SELECTED PASSAGE:
Reblogged: Hearing Voices: Durham 5th November 2016 – 26th February 2017

Hearing Voices: Durham 5th November 2016 – 26th February 2017

Thursday, 10 Nov 2016, 08:53
Visible to anyone in the world- Edited by Steve Bamlett, Thursday, 10 Nov 2016, 16:32

Hearing Voices: suffering, inspiration, the everyday. A Free and wonderful exhibition at Palace Green Library in the City of Durham 5th November 2016 – 26th February 2017

For information about the exhibition and how to get there, click here. For an online version of the curation of the museum select this too.

See especially the wonderful audio-visual installation based on participation by people who hear voices and see visions by Victoria Hume. This is available on the online version. However, experiencing the simulated recorded voices and sounds on the screens, in the context of a university building corridor on which it is placed, mixed together with the contingent voices and sounds of the learners conversing as they pass you on their way to their studies, the sounds of the café nearby and so on – is UNBEATABLE.

GIVEN MATERIAL:
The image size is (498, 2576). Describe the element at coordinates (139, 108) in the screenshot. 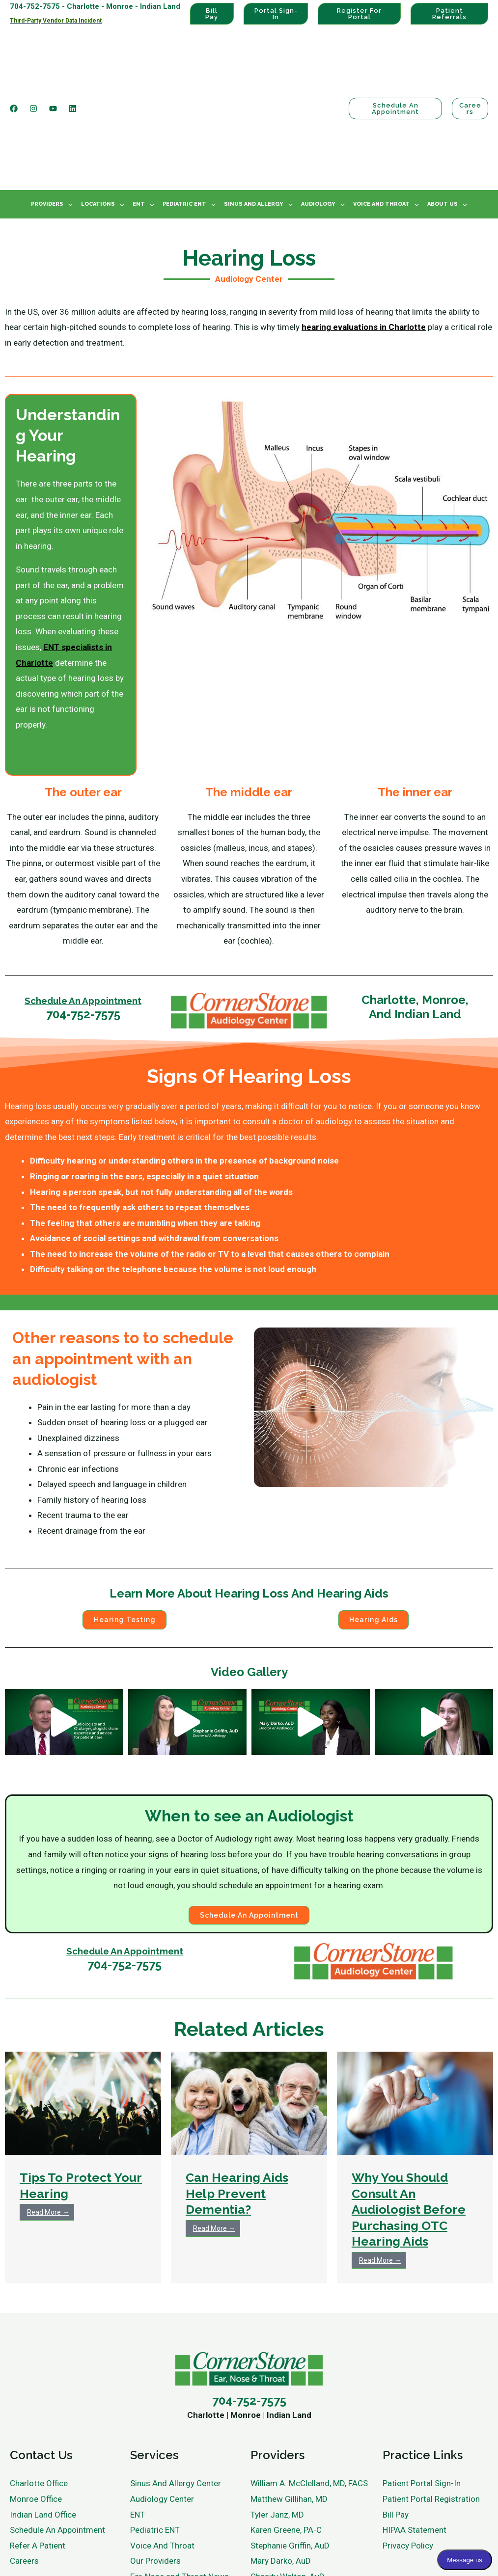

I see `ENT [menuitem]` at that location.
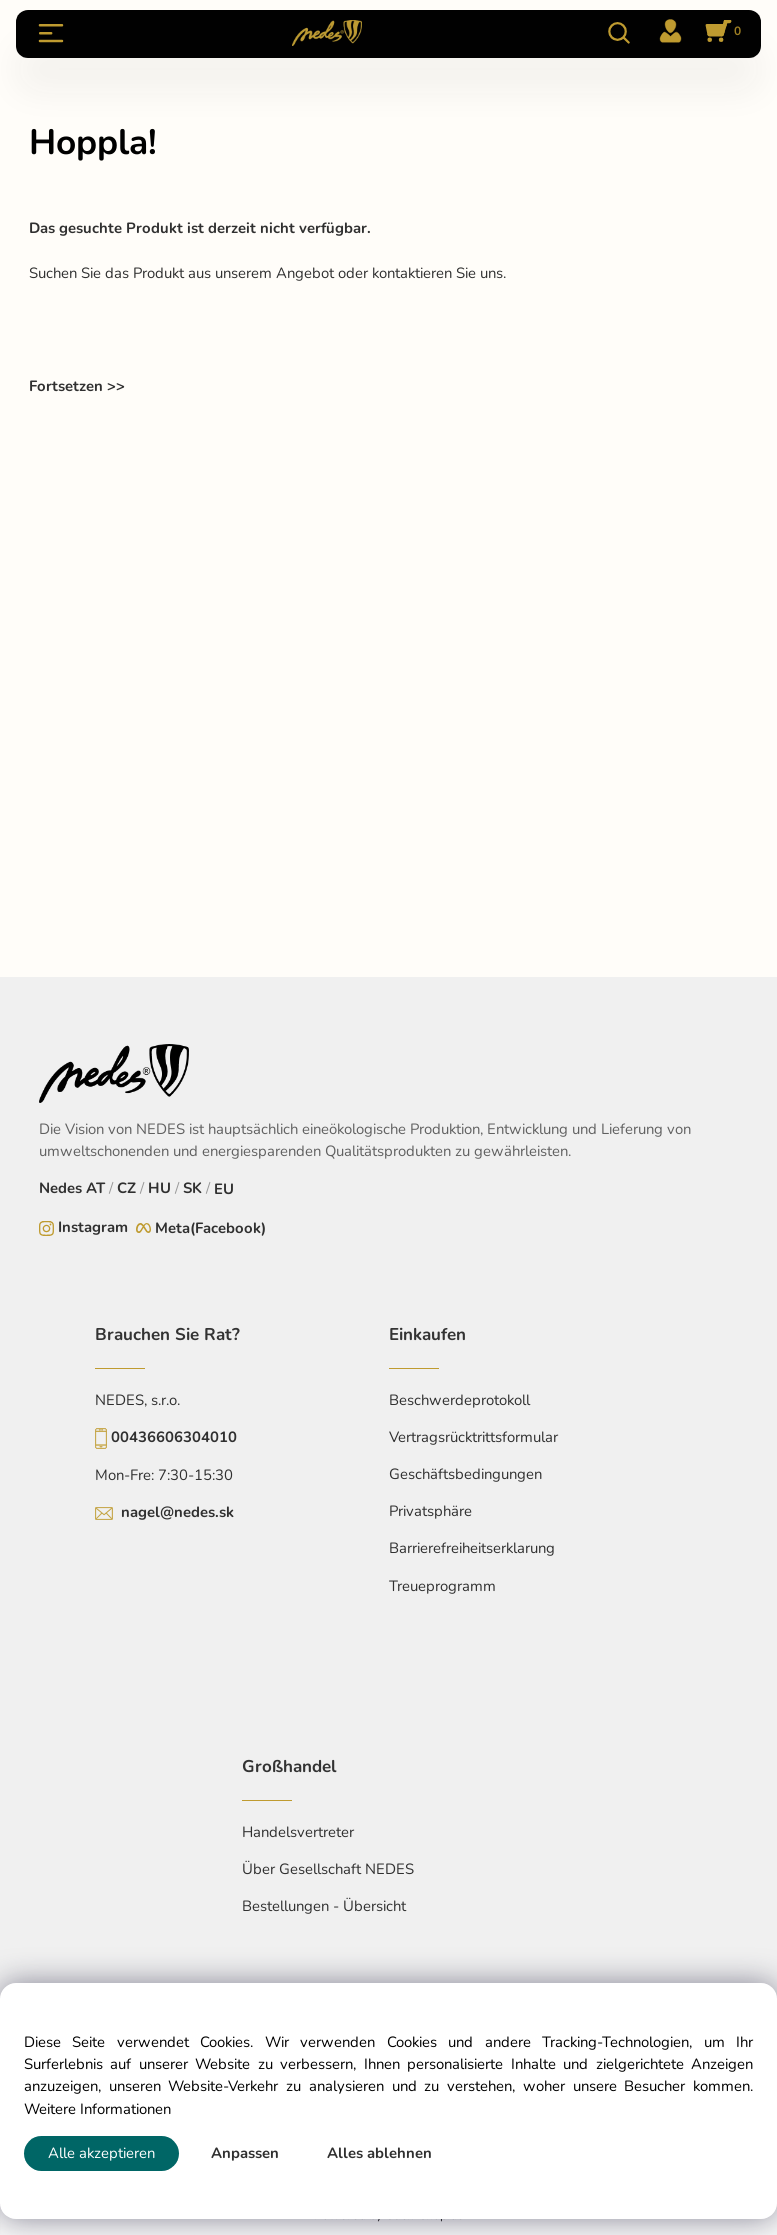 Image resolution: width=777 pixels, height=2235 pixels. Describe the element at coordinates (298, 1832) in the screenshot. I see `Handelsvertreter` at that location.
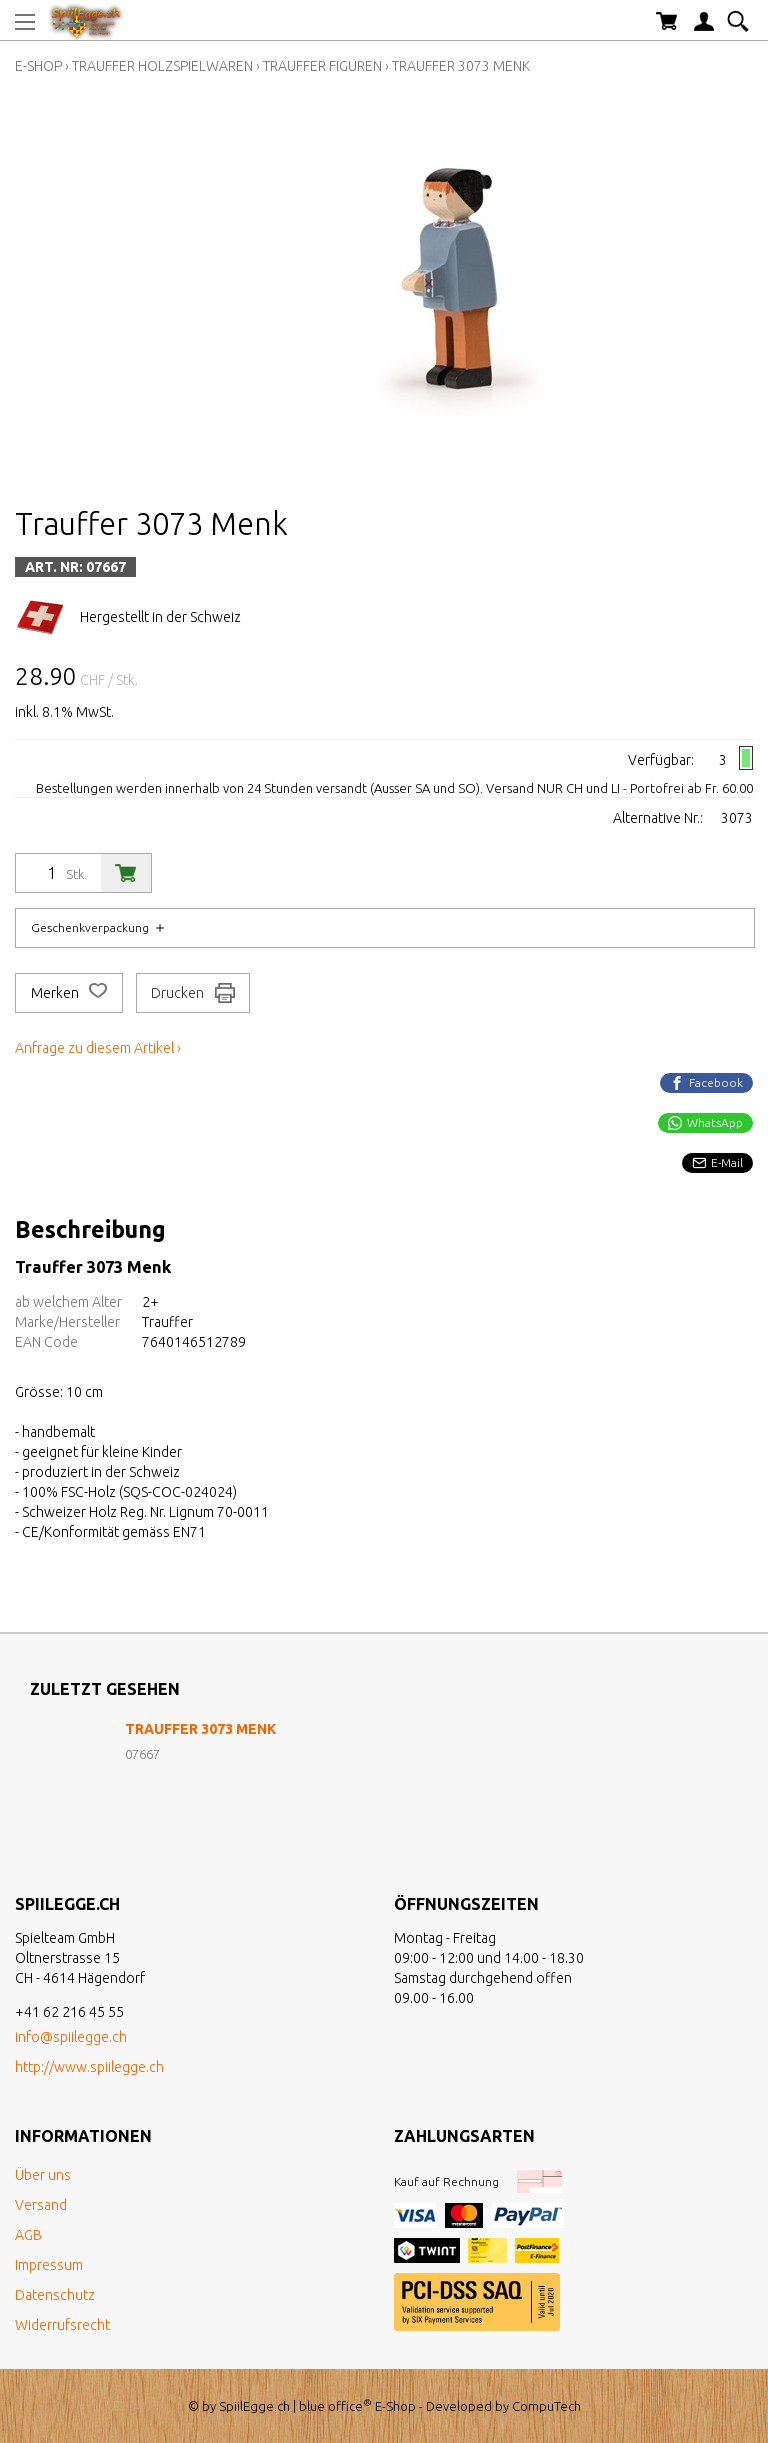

WHAT TO WORK ON:
**1)** List the terms that follow the colon in the exhibition's full title in the exhibition announcement.
**2)** Reproduce everything in the exhibition announcement from "Hearing Voices: suffering, inspiration, the" down to "on – is UNBEATABLE.", word for word.

RESULTS OF THE EXERCISE:
**1)** suffering; inspiration; the everyday

**2)**
Hearing Voices: suffering, inspiration, the everyday. A Free and wonderful exhibition at Palace Green Library in the City of Durham 5th November 2016 – 26th February 2017

For information about the exhibition and how to get there, click here. For an online version of the curation of the museum select this too.

See especially the wonderful audio-visual installation based on participation by people who hear voices and see visions by Victoria Hume. This is available on the online version. However, experiencing the simulated recorded voices and sounds on the screens, in the context of a university building corridor on which it is placed, mixed together with the contingent voices and sounds of the learners conversing as they pass you on their way to their studies, the sounds of the café nearby and so on – is UNBEATABLE.